Los árboles de los chupetes, esos lugares públicos llenos de chupetes usados, suelen deberse a la acción de madres que desean ayudar a sus hijos a desprenderse de su preciado amigo y también, algo loable, a algunos ayuntamientos.

En España contamos con árboles de los chupetes en varios lugares, como Torremolinos, Sevilla, Ávila, Badajoz, en el Vall d’Aran, en Cataluña… La última iniciativa en este sentido es el pozo de los chupetes de Logroño, ciudad que ya contaba con su árbol.
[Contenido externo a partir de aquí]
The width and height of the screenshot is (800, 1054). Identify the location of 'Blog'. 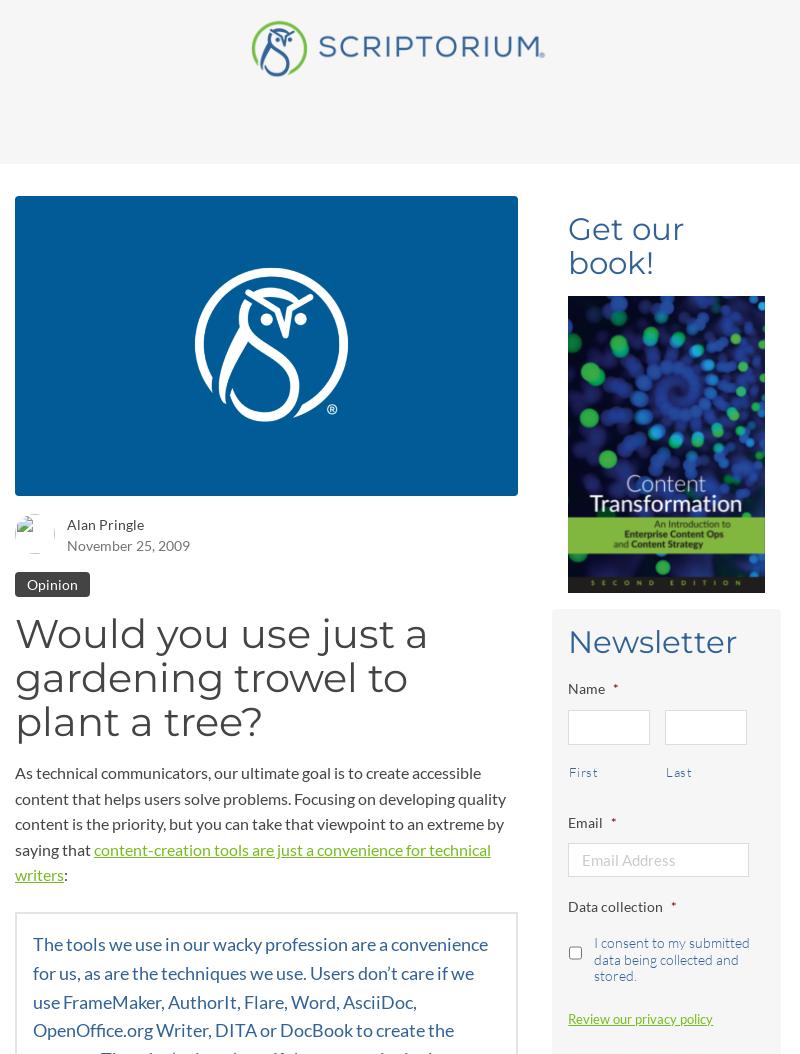
(282, 34).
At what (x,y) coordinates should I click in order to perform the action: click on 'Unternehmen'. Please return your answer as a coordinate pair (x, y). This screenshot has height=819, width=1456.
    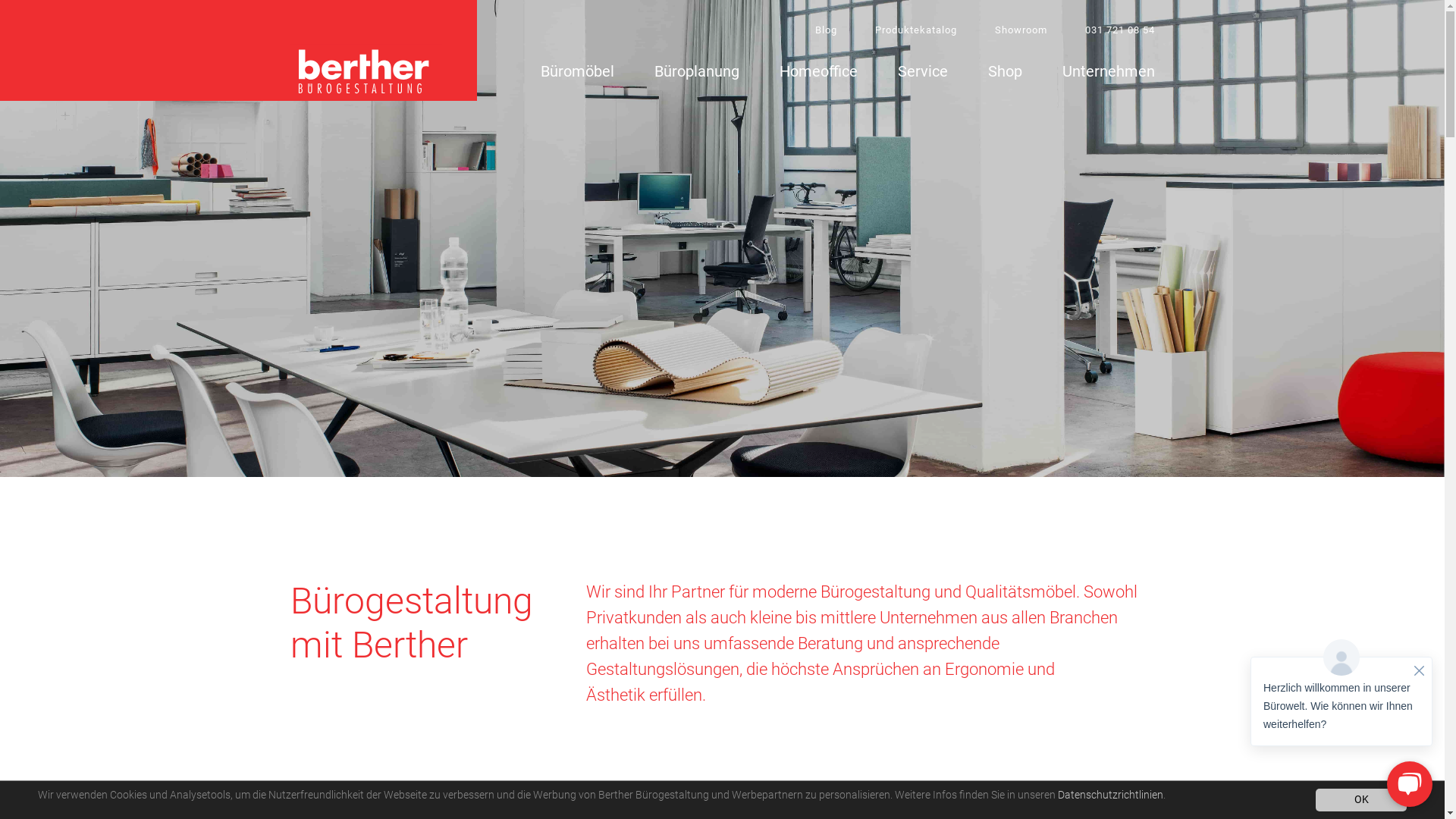
    Looking at the image, I should click on (1061, 74).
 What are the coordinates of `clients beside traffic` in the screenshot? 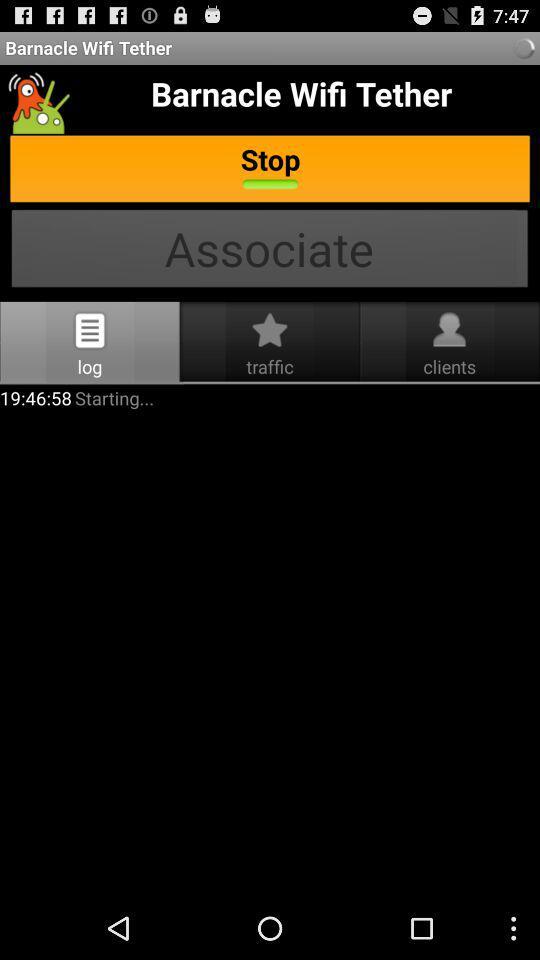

Ahora los niños van a poder tirar su chupe en el fondo para no verlo nunca jamás.

Una idea bonita

La idea de hacer esta especie de cementerios de chupetes existía ya en otros países, por ejemplo en Suecia, Alemania o Dinamarca. Dicen que el origen de los árboles de los chupetes fue fortuito, que surgió en un parque de Copenhague donde el personal encargado de la limpieza, sorprendido por la cantidad de chupetes que se perdían, decidió colgar en un árbol todos los que encontraban.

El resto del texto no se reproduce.